Many imaging-related themes on the list have already been covered by ACRIN, according to Dr. Mitchell Schnall, executive director of the network. Its comparative studies include digital versus film-screen mammography, chest radiography versus CT for lung cancer screening, optical colonoscopy versus CT colonography, and a planned comparison of CT and MR for imaging hepatocellular carcinoma.

"This is something that has always been on our radar screen. But when we see it displayed so prominently as a national priority, we want to pay extra special attention to it," he said.

Though it is too early to pitch for specific projects, Schnall expressed interest in the priority covering the diagnosis, staging, and monitoring of cancer patients with PET, MRI, and CT because of ACRIN's experience with cancer-related imaging applications. Gatsonis noted that this priority is so broad that it will probably spawn numerous projects.

CER could help nuclear physicians strengthen their base in the medical literature covering PET, according to Dr. Michael Graham, SNM president. In particular, it could improve upon numerous PET cost-effectiveness studies that have never gained acceptance within the technology assessment community.

"That is what we have to deal with if we are going to see these modalities (PET and SPECT) used appropriately," he said.

Graham is planning on a coordinated approach among molecular imaging researchers to compete for research projects that emerge from the priorities. He envisions a role for the SNM Clinical Trials Network, planning through SNM's PET utilization task force, and interdisciplinary workshops to define how to do CER properly.

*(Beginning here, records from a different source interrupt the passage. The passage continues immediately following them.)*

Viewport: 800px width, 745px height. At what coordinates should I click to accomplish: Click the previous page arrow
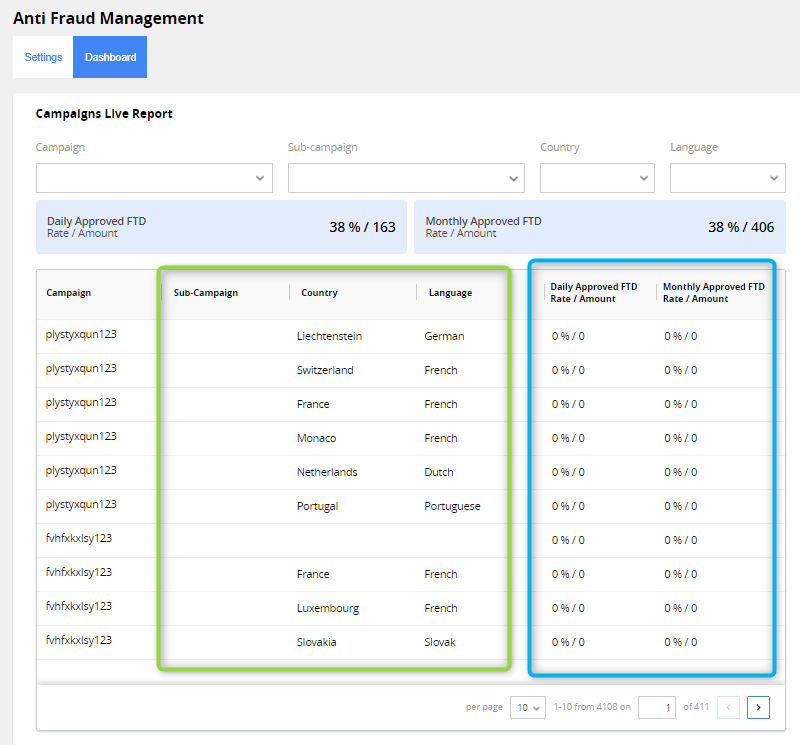729,707
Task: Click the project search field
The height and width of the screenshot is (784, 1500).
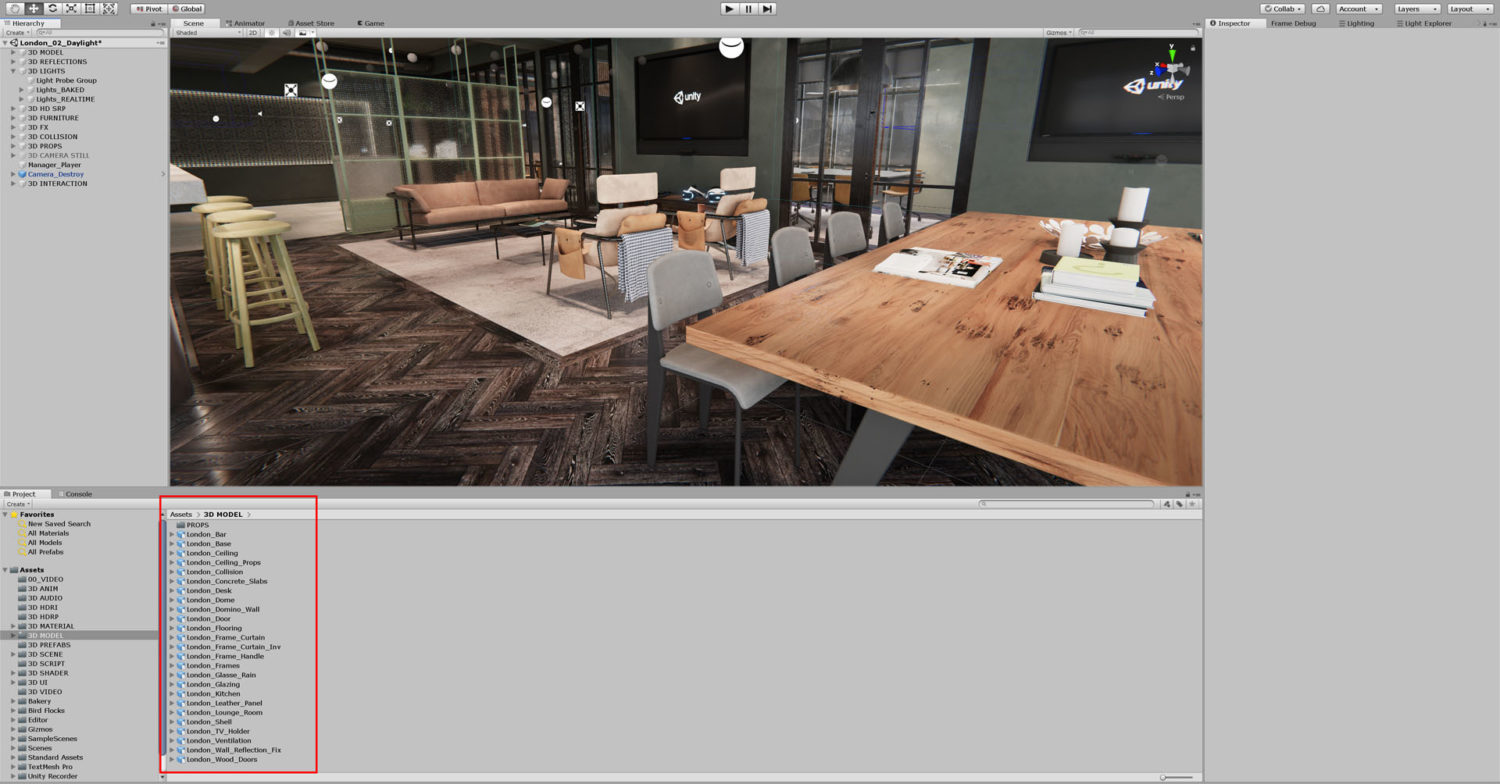Action: point(1065,504)
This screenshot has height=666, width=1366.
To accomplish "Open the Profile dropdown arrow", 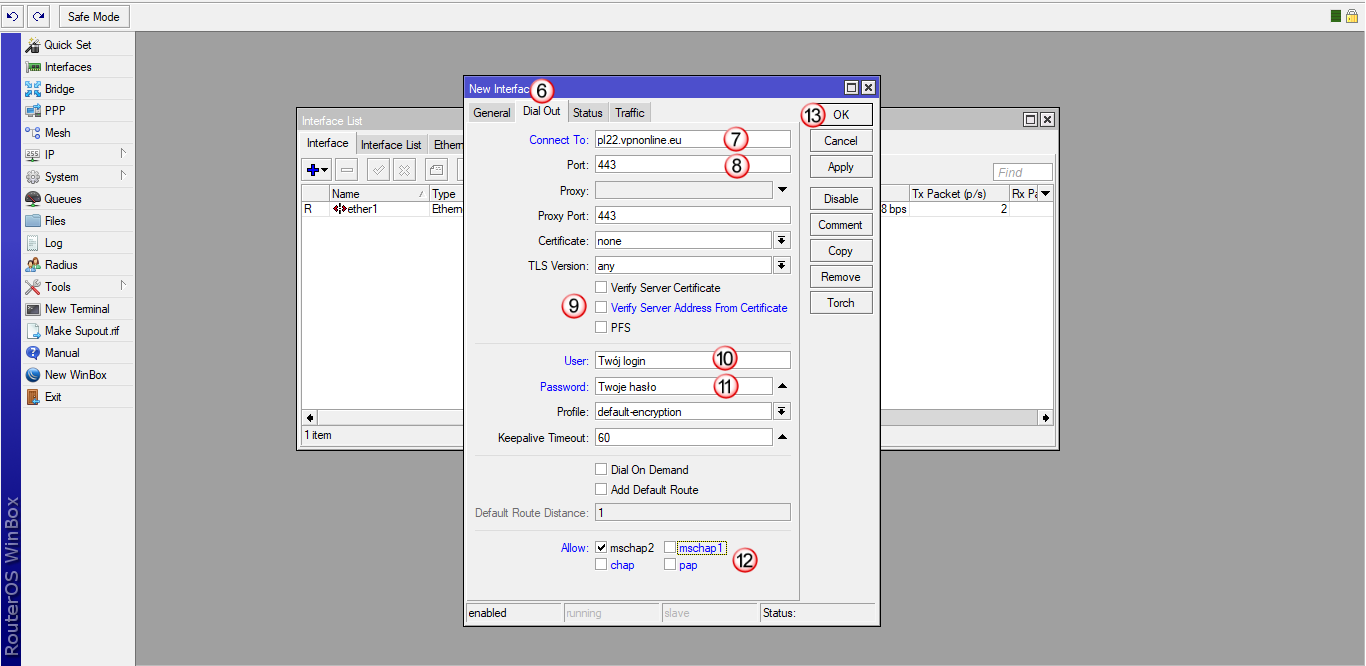I will (x=781, y=412).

The IOM report serves as an important inflection point in the evolution of evidence-based medicine, Tunis said. The former chief medical officer for the Centers for Medicare and Medicaid Services expects the CER priorities to engineer a shift in emphasis from studies that satisfy the curiosity of individual medical researchers to work specifically geared for policy-making.

"It is one thing to talk about comparative effectiveness, as we have for several years. It is another thing to have a list of 100 specific priorities," he said. "These are the things that decision-makers really need to know with certainty."